Footnote (defendant name) :

Third-party claimant(s):

Third-party defendant(s):

Claim number(s):
Motion number(s):

Cross-motion number(s):

Claimant's attorney:
Leroy Kirkland, Pro Se
Defendant's attorney:
Honorable Eliot Spitzer, Attorney General
By: Timothy P. Mulvey, Esquire Assistant Attorney General
Third-party defendant's attorney:

Signature date:
December 20, 2000
Saratoga Springs

Official citation:

Appellate results:

See also (multicaptioned case)

This decision results from the trial of a claim which alleges that at approximately 4:50 p.m. on the fifteenth day of December 1997 certain of the claimant's property was confiscated and later destroyed by correction officers at the Mohawk Correctional Facility in Rome, New York.

According to the claimant he was asleep in the dormitory on the date of the incident when his property, consisting of a Walkman and headphones, was confiscated from another inmate who was using it with claimant's permission. The claimant was charged with an "unauthorized exchange" and the property was confiscated pending a hearing. Claimant testified that a tier 2 hearing was held on December 17, 1997 and that the ticket which he had been issued was dismissed at that time. Claimant also testified that the Walkman and headphones which had been confiscated were not produced at the hearing and that they have never been returned to him. Claimant estimated the value of the Walkman at between $54.00 and $59.00, including the cost of the headphones, and testified that he had purchased it by mail order five weeks prior to its confiscation. Claimant also seeks to recover $500.00 for the mental discomfort he suffered as a result of being deprived of his property but offered no testimony in this regard at trial.

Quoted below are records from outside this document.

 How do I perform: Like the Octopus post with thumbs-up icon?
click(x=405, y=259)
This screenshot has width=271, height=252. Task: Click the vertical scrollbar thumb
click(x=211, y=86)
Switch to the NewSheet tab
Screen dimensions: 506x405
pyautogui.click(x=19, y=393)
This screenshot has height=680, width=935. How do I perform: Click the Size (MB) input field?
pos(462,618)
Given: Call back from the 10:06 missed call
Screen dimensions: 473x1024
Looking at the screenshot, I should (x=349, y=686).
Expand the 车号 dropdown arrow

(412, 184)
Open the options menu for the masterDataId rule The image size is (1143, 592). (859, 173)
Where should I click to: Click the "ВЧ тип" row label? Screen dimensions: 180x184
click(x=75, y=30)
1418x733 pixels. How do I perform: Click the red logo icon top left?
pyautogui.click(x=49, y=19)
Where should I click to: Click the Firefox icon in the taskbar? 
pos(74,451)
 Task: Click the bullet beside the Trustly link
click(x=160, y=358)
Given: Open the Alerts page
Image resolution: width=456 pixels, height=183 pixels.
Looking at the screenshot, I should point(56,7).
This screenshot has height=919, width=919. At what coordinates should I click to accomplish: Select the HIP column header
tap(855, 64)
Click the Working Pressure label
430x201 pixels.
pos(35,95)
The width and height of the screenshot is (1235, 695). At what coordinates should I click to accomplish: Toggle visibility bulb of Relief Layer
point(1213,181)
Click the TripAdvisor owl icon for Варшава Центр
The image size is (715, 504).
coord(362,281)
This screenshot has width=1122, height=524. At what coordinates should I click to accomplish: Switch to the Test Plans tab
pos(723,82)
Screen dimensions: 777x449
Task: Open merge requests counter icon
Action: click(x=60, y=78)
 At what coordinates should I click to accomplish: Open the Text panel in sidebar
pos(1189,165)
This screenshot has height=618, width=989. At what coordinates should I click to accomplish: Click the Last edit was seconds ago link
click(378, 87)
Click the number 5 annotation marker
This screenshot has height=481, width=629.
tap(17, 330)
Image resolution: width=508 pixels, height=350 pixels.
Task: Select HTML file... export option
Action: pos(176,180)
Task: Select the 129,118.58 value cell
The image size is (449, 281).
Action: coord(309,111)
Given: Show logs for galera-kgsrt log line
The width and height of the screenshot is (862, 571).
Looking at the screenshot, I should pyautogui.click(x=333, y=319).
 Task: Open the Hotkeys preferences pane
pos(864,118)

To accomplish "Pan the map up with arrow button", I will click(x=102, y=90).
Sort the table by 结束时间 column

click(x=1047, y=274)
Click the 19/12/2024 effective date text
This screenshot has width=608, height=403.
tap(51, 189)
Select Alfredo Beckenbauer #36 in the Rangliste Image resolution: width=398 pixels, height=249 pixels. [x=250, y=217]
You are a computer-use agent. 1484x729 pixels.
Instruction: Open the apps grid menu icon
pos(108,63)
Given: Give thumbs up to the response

Defendant presented the testimony of Ronald Manell who is a Lieutenant at Mohawk Correctional Facility and has been so employed since 1990. Exhibit A, a tier 2 hearing "packet" relating to the claimant's tier 2 hearing held on December 17, 1997, was received into evidence. Exhibit A reveals, and Lieutenant Manell's testimony confirms, that the claimant was found guilty at the hearing of an unauthorized exchange. The disposition sheet from the hearing indicates that the confiscated radio and headphones were to be returned to him "if unaltered". Exhibit A does not show the actual disposition of the radio and headphones but only that they were to be returned to the claimant upon a determination that they had not been impermissibly altered.

Defendant also presented the testimony of Jeff Cianciola, who has been a correction officer employed at Mohawk Correctional Facility for nineteen years. Correction Officer Cianciola investigated the claimant's institutional claim for return of the radio and headphones or payment for their value. The results of his investigation are contained in the memorandum admitted into evidence as a business record marked for identification as Exhibit B. In the memorandum, Sergeant Cianciola determined from other institutional business records not produced at the hearing that the items were destroyed because they were found to have been altered. The memorandum reflects that the items were destroyed by Correction Officer Heath on December 19, 1998 [
sic] and logged in the contraband book.
Although claimant stated at trial that he did not see how the subject property could have been altered since it was only five weeks old when confiscated, he did not offer direct testimony that, in fact, the property had not been altered prior to its seizure.

The burden of proof in this matter is upon the claimant to show that he was entitled to the return of the confiscated property in order to now recover its value. His failure to testify to the unaltered condition of the property is fatal to this claim in light of the business records of the institution which indicate that the property was determined to be altered, although the nature of the alterations was not specified. As altered property it was classified as contraband and destroyed. Without proof to the contrary claimant was not legally entitled to its return and may not recover the value of the Walkman and headphones.

Therefore, the portion of the claim seeking $500.00 for mental discomfort will be dismissed. The claim is, in all respects, denied.

Let judgment be entered accordingly.